A inter-existência. A consciência de completa abnegação fez como que seu corpo agora seja o pão, o alimento, o fruto da terra que alimenta todos os seres. Ele e nós, se o compreendermos bem, estamos presentes em cada ser vivo. Não há divisão, não há separação. Eis o enigma da entrega de Jesus na sua paixão. Eis o convite de Buda a uma vida de compaixão. Não é um sentir amor pelo outro, é sentir-se inseparável do outro: eis o mistério do maha karuna que Thomas Merton foi buscar na Ásia, e o encontrou dias antes de morrer num trágico acidente após sua palestra sobre marxismo e budismo! Mortevidabudacristopãorevolução...

Grande Compaixão, alma do mundo...

Mas não é bem assim que as pessoas entendem. Vamos aos templos em busca do sagrado como quem vai a farmácia em busca de um remédio. E seguimos tomando nossas doses diárias de desconexão. Seja das mãos dos sacerdotes seja dos psiquiatras. O sonho da razão cria monstros.

A humanidade é desumana, mas ainda tempos chance...

No Bardo é dito ao morto:

"Ó nobre filho [fulano], escuta. Agora estás experimentando o Resplendor da Clara Luz da Realidade Pura. Reconhece-a. Ó nobre filho, teu presente intelecto, vazio em sua real natureza, não formado no que respeita a características ou cor, naturalmente vazio, é a verdadeira Realidade, o Todo-Bondoso.

Teu próprio intelecto, que agora é vacuidade, não deve, contudo, ser visto como vazio de nada, mas como sendo o próprio intelecto, desobstruído, claro, vibrante e jubiloso, é a própria consciência, o Todo-Bondoso Buda."

Somos a verdade. A clara luz.

Sem nascimento, nem morte.

Como será para mim e para você viver esta divina iniciação antes da morte?

Como será nossa vida a partir de então? 

Não sei dizer.

Em mim, essa leitura e tudo o que veio depois dela aqui em nosso convívio cotidiano na Vila XI, percebi um renascer de uma disposição para viver que há muito eu não experimentava. Aquela energia que me fazia apaixonadamente preparar uma aula, nos meus primeiros tempos como professor. Aquela paixão de criar projetos novos... me fez olhar aqui para as pessoas, a terra, a família e pensar: vai dar certo! O quê? Minha companheira perguntou. Não sei, qualquer coisa. Tá dando certo. Não importa tanto o conteúdo, os personagens, mas a abertura. Estamos falando de amor.

- _DADOS BRUTOS_:
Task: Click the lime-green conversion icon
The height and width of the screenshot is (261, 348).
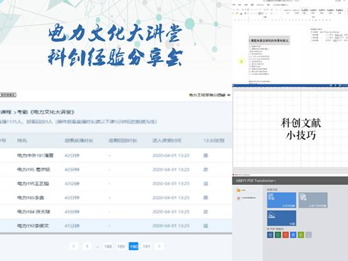Action: pyautogui.click(x=301, y=235)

- _TAREFAS A REALIZAR_:
1. Indique se cada afirmação a seguir está de acordo com o texto sobre a compaixão, respondendo sim ou não e citando literalmente as palavras do texto que decidem a questão. (a) Thomas Merton encontrou o maha karuna dias antes de morrer num acidente. (b) Segundo o texto, vamos aos templos em busca do sagrado como quem vai ao mercado. (c) No Bardo, diz-se ao morto que seu intelecto deve ser visto como vazio de nada.
2. Relacione, na ordem em que aparecem, todas as palavras que se unem para formar o termo "Mortevidabudacristopãorevolução" no texto sobre a compaixão.
Para responder, baseie-se exclusivamente no texto.

- _RESPOSTAS POR TAREFA_:
1.
(a) Sim: "o encontrou dias antes de morrer num trágico acidente".
(b) Não: "como quem vai a farmácia em busca de um remédio".
(c) Não: "não deve, contudo, ser visto como vazio de nada".

2. morte, vida, buda, cristo, pão, revolução